The BBC doesn't look impartial, either, when one considers that it has given the far-right UKIP party three broadcasts a year, while handing none to the Greens – despite the face that each party has one MP.

What’s not making the news?

The BBC’s quality of output isn't the only question. There is also the news it does not tell. One crucial story of corruption is the claim by whistleblower Nicholas Wilson, untold by both the BBC and the corporate media, that he has evidence of Britain’s largest bank, HSBC, mis-selling high street customers in a fraud amounting to over £1 billion.

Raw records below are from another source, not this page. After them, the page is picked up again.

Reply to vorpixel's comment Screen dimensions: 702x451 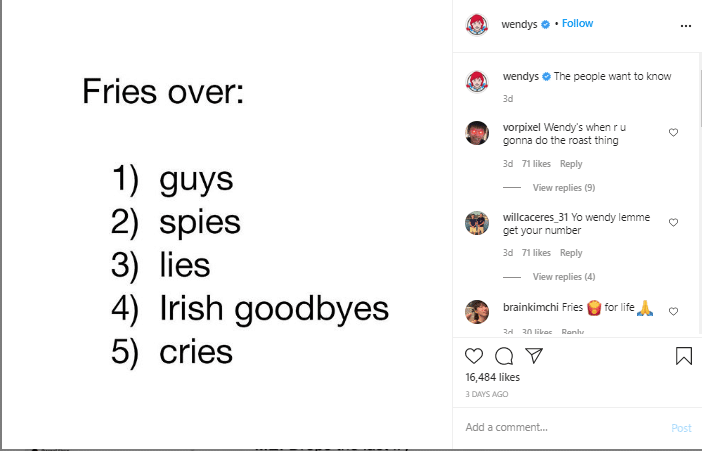pos(571,164)
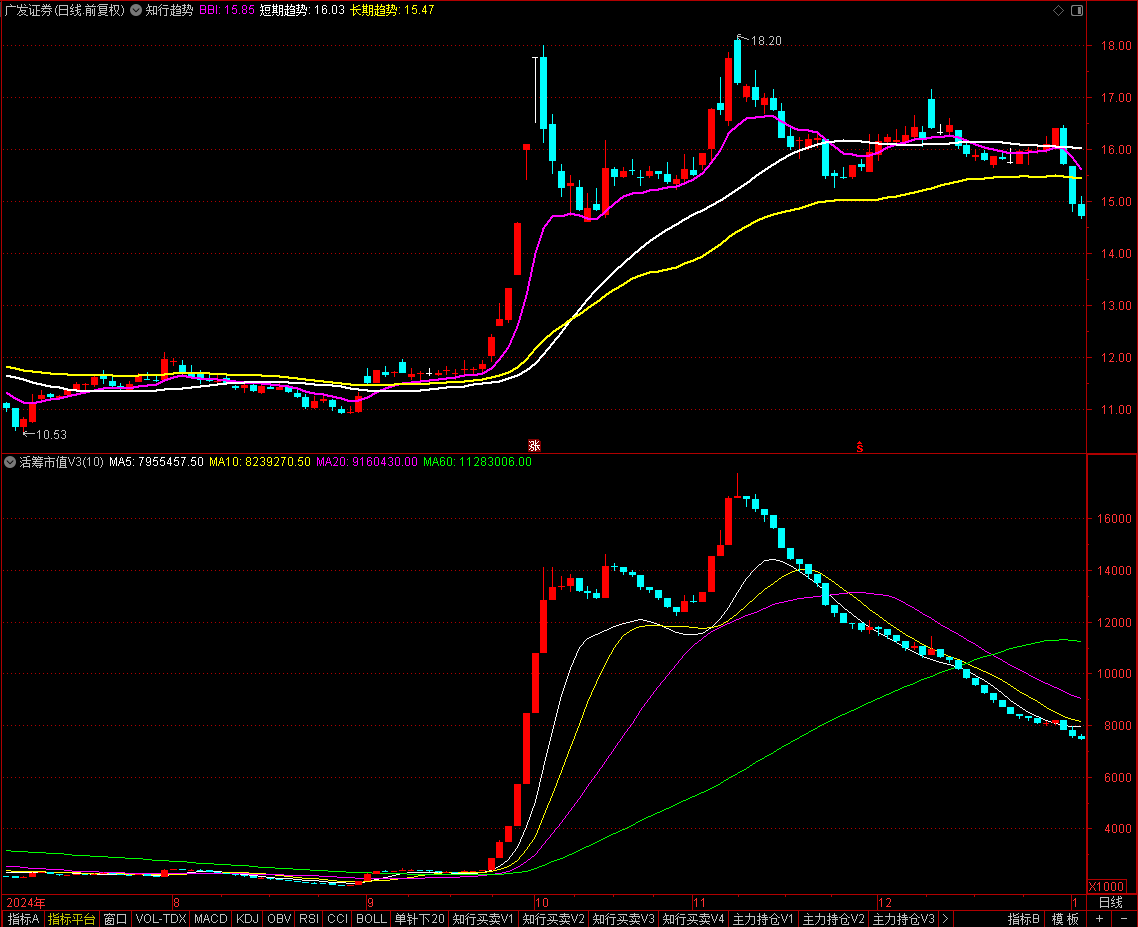
Task: Toggle the 指标平台 tab
Action: (72, 919)
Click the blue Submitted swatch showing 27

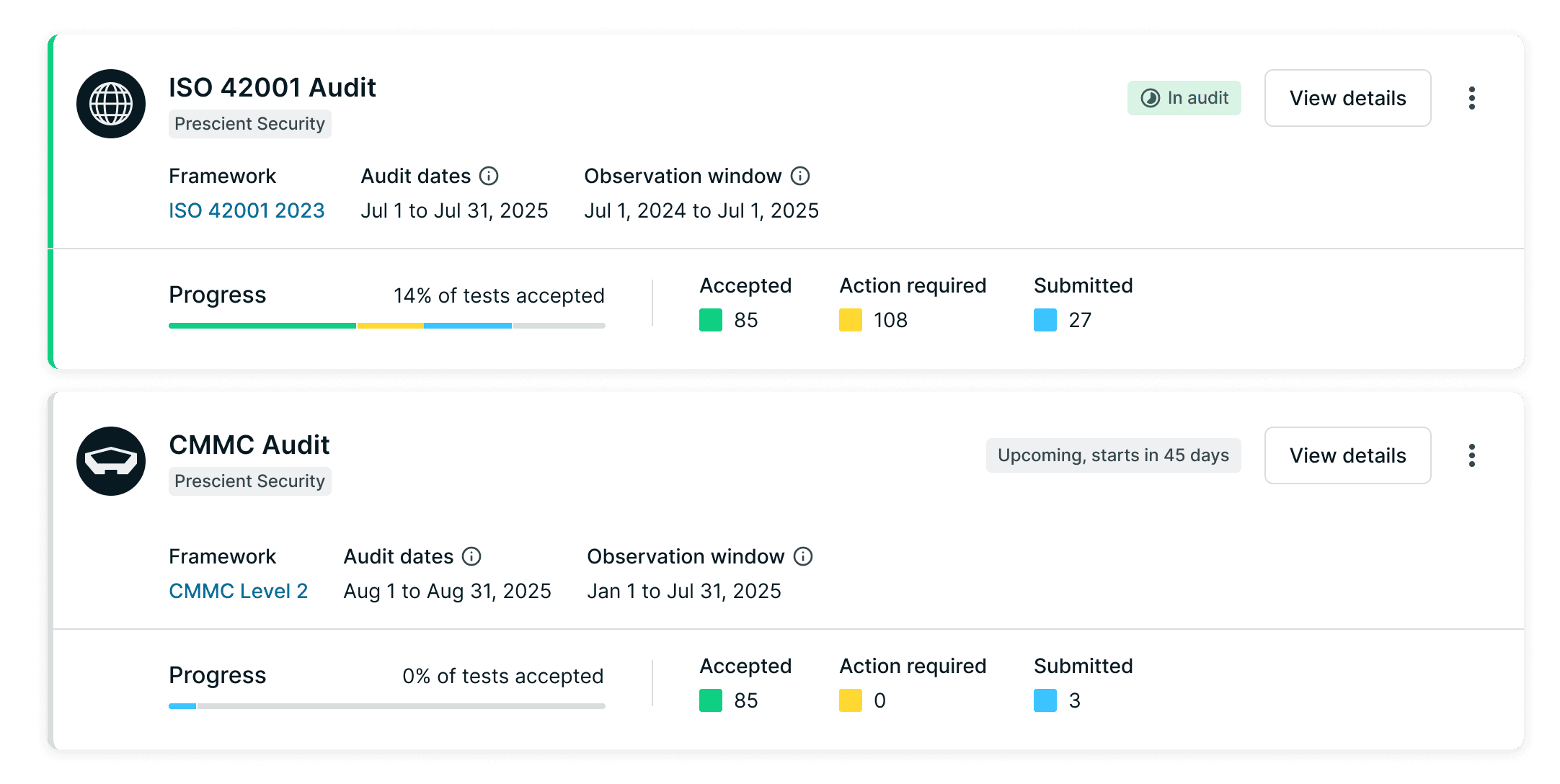click(x=1045, y=320)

The scale of that fraud eclipses even the Swiss tax evasion by HSBC – which only broke into the corporate media narrative after Telegraph editor Peter Oborne explained that he was resigning due to his newspaper’s refusal to publish the story. The HSBC mis-selling scandal also has similarities with the citizen-led case against the banker giant Rodrigo Rato in Spain. The politician-banker, whose former bank Bankia was engaged in practices including mis-selling, now faces jail time with his accomplices.

And in the same way that Rato links to wider spread corruption in Spain, there is a link between HSBC and the BBC that goes to the very top of the decision-making chain. A director of HSBC, Rona Fairhead, also heads the BBC Trust, which governs the BBC. But Fairhead’s appointment seemed to go against the whole idea of "trust": While working in the HSBC risk department, Fairhead was responsible for overseeing the department that enabled drug gangs and terrorists to launder millions of pounds. Fairhead continues to receive a salary of over half a million pounds from HSBC, along with the shares she holds in the bank – all of which amounts to far more than the sizable salary she already gets from the broadcasting corporation. Fairhead has denied all accusations that her dual roles helped influence any BBC content.

It can be expected that the billionaires who control the corporate media see little reason to change a system that brings them so much profit. Unfortunately, and perhaps more unexpectedly, however, the same can now be said for the BBC. And what's worst is that the broadcaster wields such influence and impact both at home and abroad – while maintaining a veneer of impartiality.